SEC Enforces Insider Transaction Rules As Boards Authorize Buybacks at Brisk Pace
Insider buying or selling of shares is one of the most emotional and telltale communications messages a public company can send.
Last week, the SEC handed out charges against 28 officers, directors and major shareholders for violating federal securities laws requiring the prompt reporting of information about transactions in company stock. In addition, six publicly traded companies were charged for contributing to filing failures by insiders or failing to report their insiders’ filing delinquencies.
Curiously, the SEC did not say whether or not those transactions were on the buy or sell side. But this is important stuff and a subject that many investors hold sacrosanct.
Some funds immediately sell if they see insiders are selling for anything other than “personal” reasons, such as sending a child to college. And other investors immediately buy when they see insiders buy, believing those insiders must know something positive about the future. The same usually holds true when companies initiate buyback programs.
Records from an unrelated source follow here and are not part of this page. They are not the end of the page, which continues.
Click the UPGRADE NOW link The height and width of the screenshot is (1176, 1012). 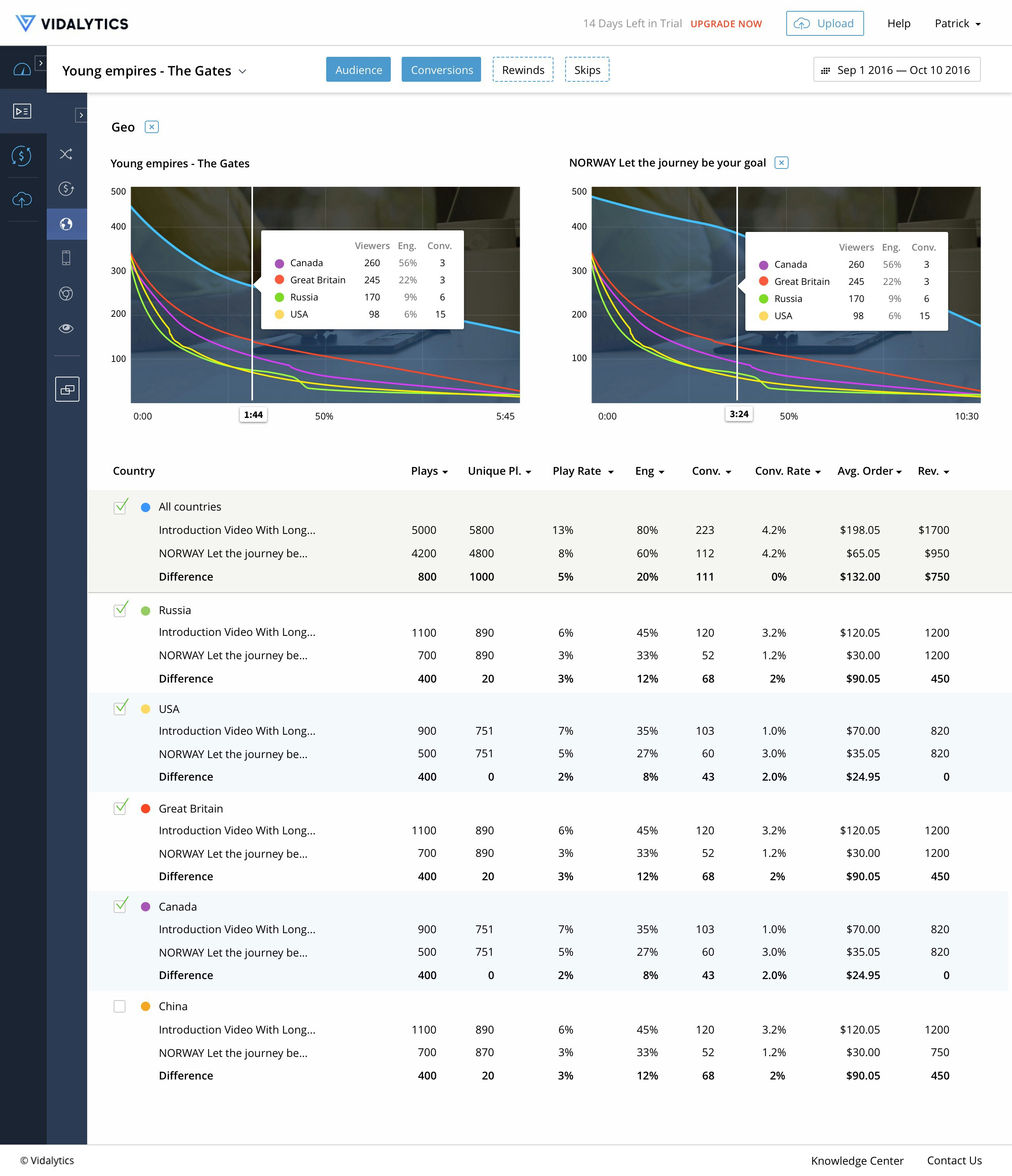click(x=726, y=24)
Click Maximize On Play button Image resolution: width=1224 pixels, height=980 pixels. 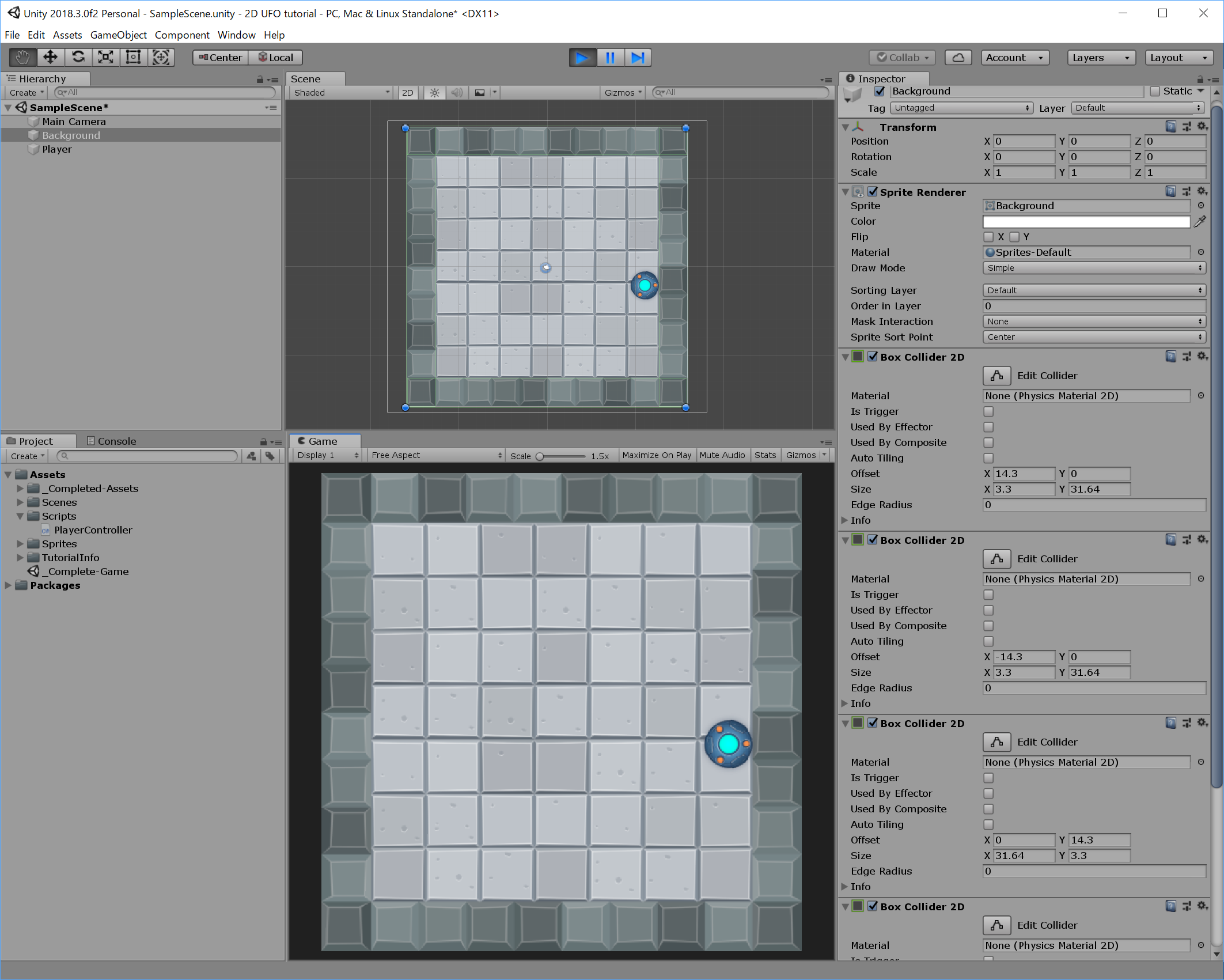(656, 455)
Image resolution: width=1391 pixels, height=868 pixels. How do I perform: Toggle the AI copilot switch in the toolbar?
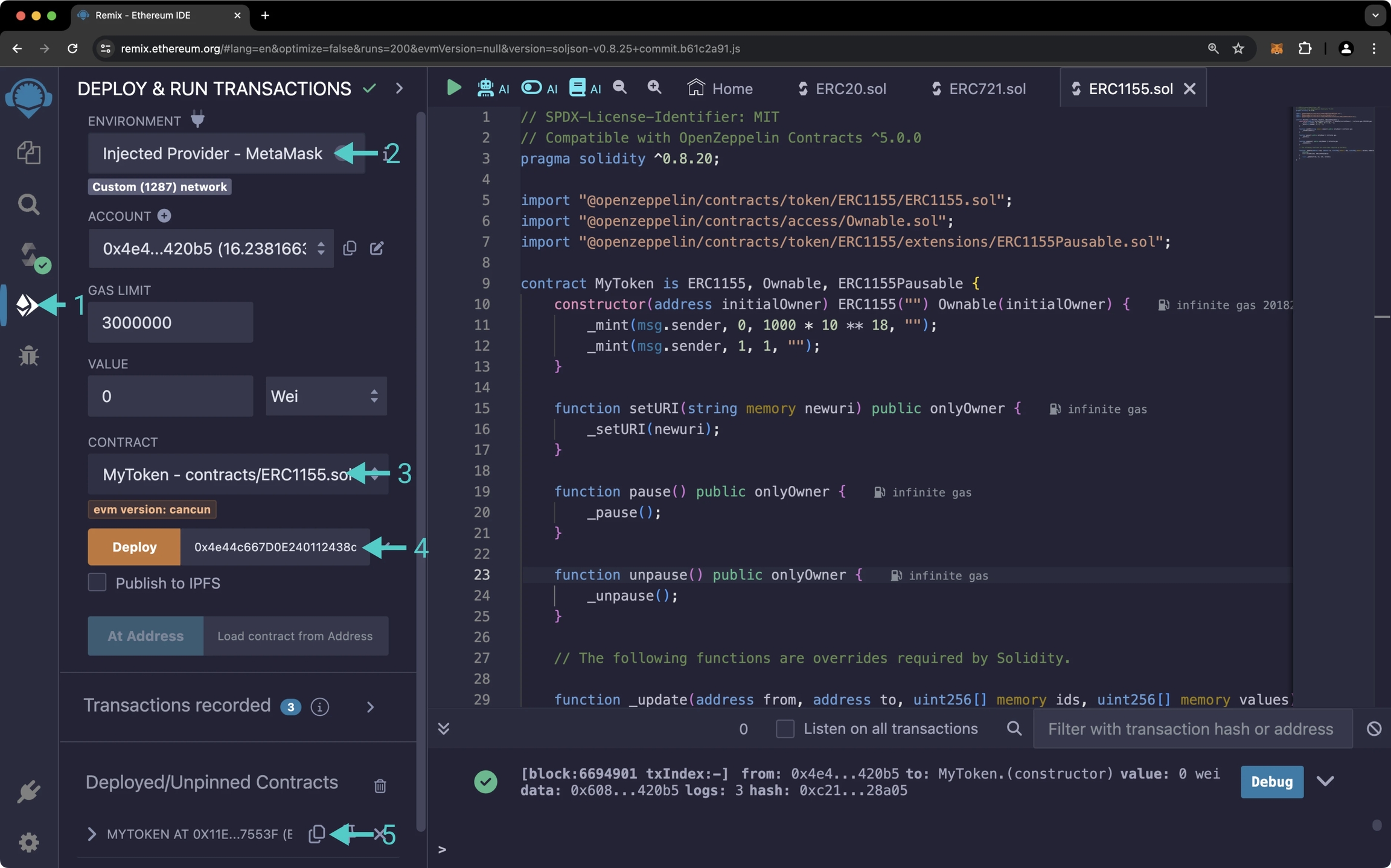[532, 88]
A news release issued by the SEC September 10 said information about insider buying and selling gives investors an “opportunity to evaluate whether the holdings and transactions of company insiders could be indicative of the company’s future prospects.”
Granted, it is important to look at much more than insider transactions when evaluating a stock’s viability. But as Peter Lynch, who is still regarded as one of the greatest and smartest investors of all time, has said on numerous occasions: “Insiders may sell their shares for any number of reasons, but they buy for only one—they think the price will rise.”
So while it is not necessary in this blog to name names of those violators, as the SEC’s press release did (in case you want to know), 33 of the 34 individuals and companies cited agreed to settle the charges and pay financial penalties totaling $2.6 million.
“Using quantitative analytics, we identified individuals and companies with especially high rates of filing deficiencies, and we are bringing these actions together to send a clear message about the importance of these filing provisions,” said Andrew J. Ceresney, director of the SEC’s Division of Enforcement, in the news release.
There are usually no such communications issues when public company boards authorize buyback programs. Making a public announcement, usually via news release, is often one of the key reasons such programs are launched—to make a statement that one’s stock is undervalued and we’re not going to take it anymore.
In fact, according to an analysis by Barclays PLC as reported in the Wall Street Journal September 16, companies are buying back their own shares these days at the fastest pace since the financial meltdown, and companies with the largest buyback programs have outperformed the broader market by 20 percent.
Barclays’ head of U.S. equities strategy, Jonathan Glionna, as reported in the same article, said that among the reasons why companies do stock buybacks, “one is that it seems to work; it makes stocks go up.”